- _Extract_:
Happy Days (ABC tv show)

Discussion in 'Visual Arts' started by jason88cubs, Jul 8, 2018.

  1. jason88cubs

    jason88cubs Forum Resident Thread Starter

    Location:
    illinois
    Happy Days is an American television sitcom that aired first-run from January 15, 1974, to September 24, 1984 on ABC, with a total of 255 half-hour episodes spanning eleven seasons


    The first 2 seasons of this show was amazing, but in season 3 they started to shoot in front of a live audience, centered the show around the Fonz and it was never the same

    The ratings were horrible in season 2(didnt reach top 30) so they obviously needed to do something but man what a shame
     
  2. JozefK

    JozefK Forum Resident

    Location:
    Dixie
    It was a pleasant family show fors the first couple of seasons, but I'd hardly call it "amazing".

    It became The Fonzie Show with Teenage Girls Screaming and a different program.

    I remember HD mostly for one of my favorite bits of cultural trivia.

    In the 90s there was a music video about Happy Days, Weezer's "Buddy Holly" And Happy Days once did an episode where they reminisced about the Roaring '20s

    Therefore we got to see:

    A music video from the 90s being nostalgic about a TV show from the '70s which was nostalgic about the '50s where people were nostalgic about the '20s.

    I keep hoping someone will make a video about Weezer.
     
  3. keifspoon

    keifspoon Forum Resident

    Location:
    New Jersey, USA
    Sounds like it jumped the shark.
     
  4. KevinP

    KevinP Forum introvert

    Location:
    Wellington , NZ
    The funny thing about Happy Days is that it jumped the shark well before the episodes that gave us that phrase. I agree with JozefK; once Fonzie became a superhero, the audience became super-active and the show stopped being a period piece, it began a long decline.

    The epitome of a show that overstayed its welcome. Sorry, but when I think about this show, I don't remember the early seasons when it was an enjoyable watch but the last season or two with Fonzie and some new cast member working in a school because those episodes were just so bad they tarnished the memory of the show for me, even after all these years. (One Day at a Time is in the same camp, as were quite a few other 70s shows in the 80s.)

    Wasn't my intention to be so negative. I liked the show when it began.

- _Stated exercise 1_: Write out the listing, starting at the line that contains "This screenshot has" and running down to the end of the listing. Leave out the pictures.

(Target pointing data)
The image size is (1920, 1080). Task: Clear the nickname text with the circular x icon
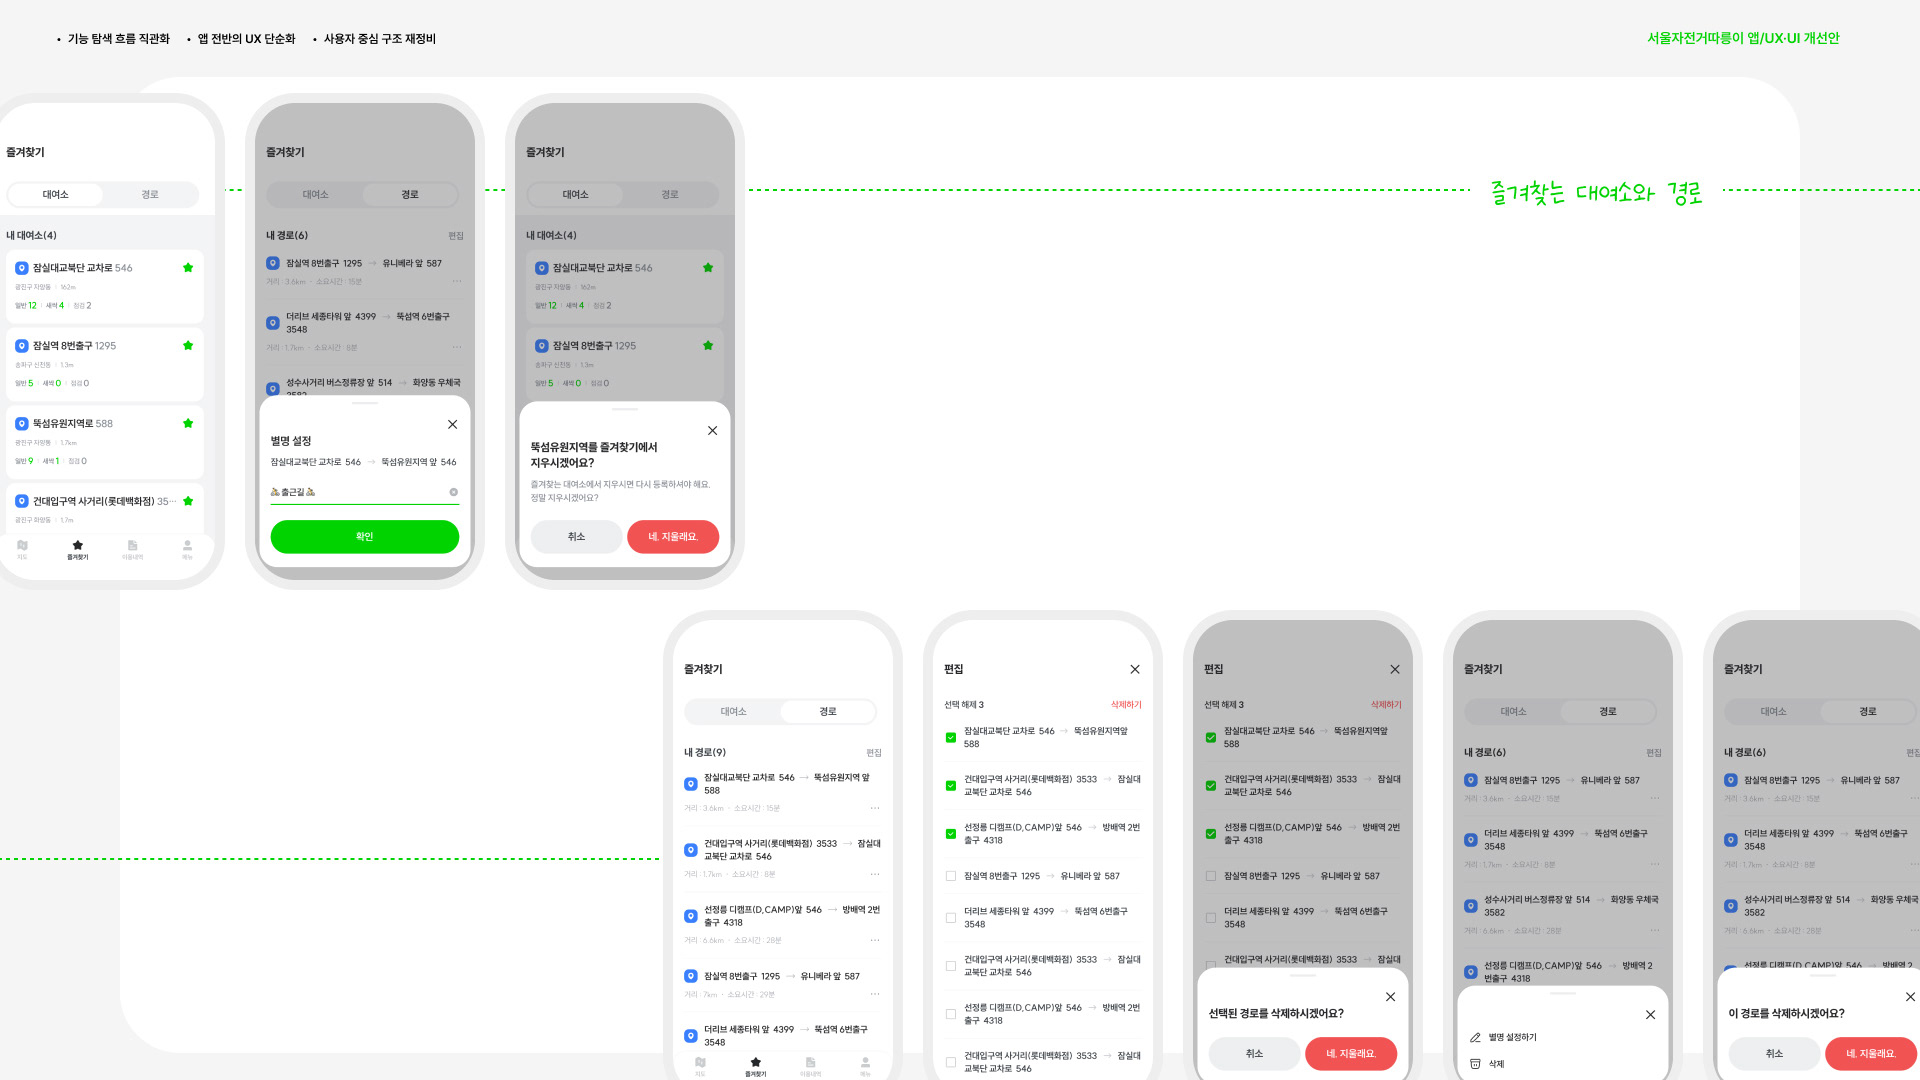pos(453,492)
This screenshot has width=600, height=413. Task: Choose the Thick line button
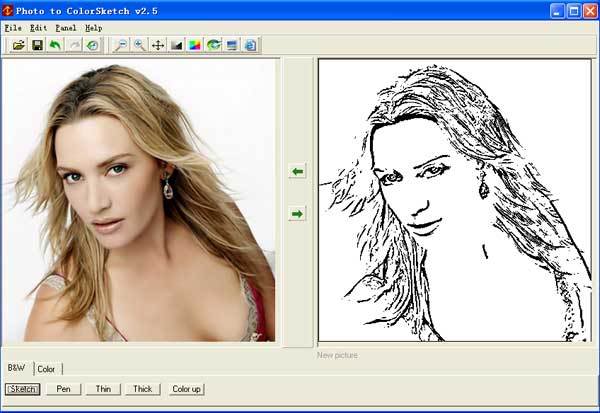[x=143, y=389]
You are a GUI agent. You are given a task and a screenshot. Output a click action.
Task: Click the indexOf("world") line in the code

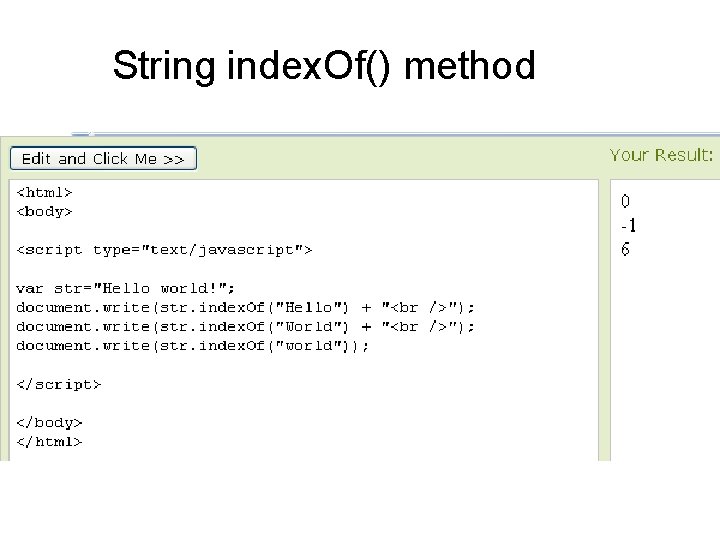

- _Stated exercise 2_: Name every forum member who posts in the Happy Days thread.

- _Exercise answer 1_:
This screenshot has width=600, height=413. Task: Choose the Thick line button
[x=143, y=389]
You are a GUI agent. You are given a task and a screenshot. Output a click action.
Task: Click the indexOf("world") line in the code

- _Exercise answer 2_: jason88cubs, JozefK, keifspoon, KevinP